Nel medesimo Dizionario era anche pubblicato un intervento di chi ora scrive queste righe (pp. 489-494), nel quale si sottolineava la dimensione “sociale” della Humanae vitae e del suo insegnamento sulla contraccezione, insegnamento che riguardava la dottrina morale ma che concerneva anche la Dottrina sociale della Chiesa.
Si tratta di un punto importante, perché negando e rivedendo l’insegnamento sulla contraccezione, si finisce da un lato per negare gli stessi presupposti fondamentali della teologia morale, come per esempio il fatto che l’uomo abbia una natura e che non sia solo storia, e si finisce dall’altro per rendere impossibile la Dottrina sociale della Chiesa, dato che la società inizia dalla coppia degli sposi. Se in quel punto sorgivo della socialità (lo scopo unitivo) e della società (lo scopo procreativo) è possibile sostituire alle norme eterne della natura, confermate e purificate dalla rivelazione, una tecnica strumentale umana, allora la società o non nasce o nasce dalla violenza reciproca piuttosto che dall’accoglienza.
Se i due si relazionano secondo i propri desideri, non nasce alcuna coppia nel senso di una realtà nuova superiore ai componenti, nasce solo un accostamento strumentale; se i due si relazionano secondo una norma indisponibile a loro stessi, se comprendono di “essere costituiti” coppia e non di “essersi costituiti coppia”, allora ogni relazione sociale successiva è salva dalla violenza e dalla strumentalizzazione.
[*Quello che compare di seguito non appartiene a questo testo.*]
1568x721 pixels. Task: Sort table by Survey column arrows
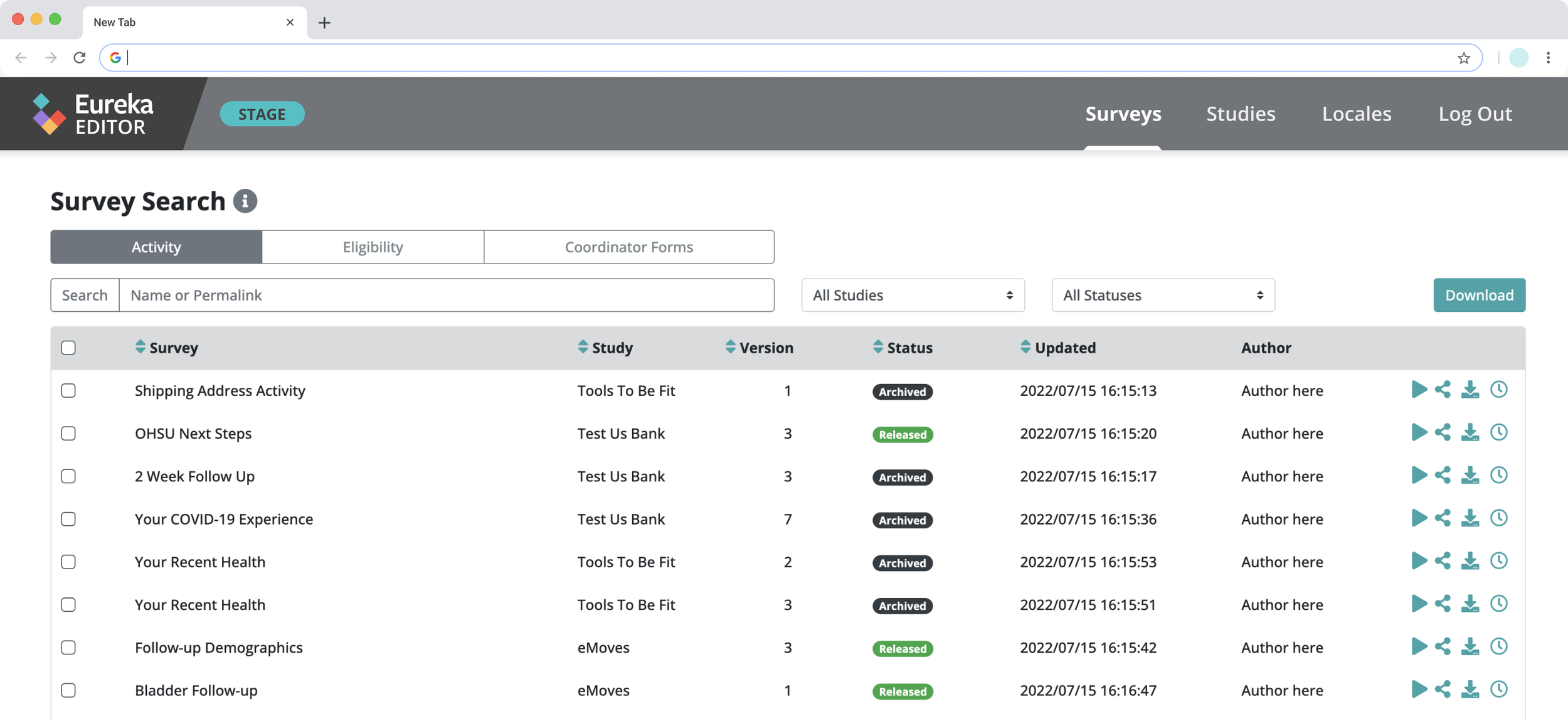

Da quando il vescovo Paglia è alla guida della Pontificia Accademia per la Vita e, soprattutto, da quando è alla guida del nuovo Istituto Giovanni Paolo II, ora denominato “per le scienze del matrimonio e della famiglia”, non si contano i suoi interventi assolutamente contrastanti con la dottrina tradizionale della Chiesa e le sue macchinazioni, come la lotta al Dizionario visto sopra, le nomine ad hoc sia nell’Accademia sia nell’Istituto, fino ai miserevoli tweet poi ritirati. Tradizionale, come si sa, non vuol dire “vecchia” o “superata”, ma sempre viva perché sempre uguale.
Se monsignor Vincenzo Paglia è stato messo lì e se viene mantenuto lì, è perché si è deciso di trasformare l’intera dottrina morale della Chiesa, compresa la sua Dottrina sociale. Non gli sarà chiesta alcuna correzione di rotta né, tantomeno, nessuna dimissione.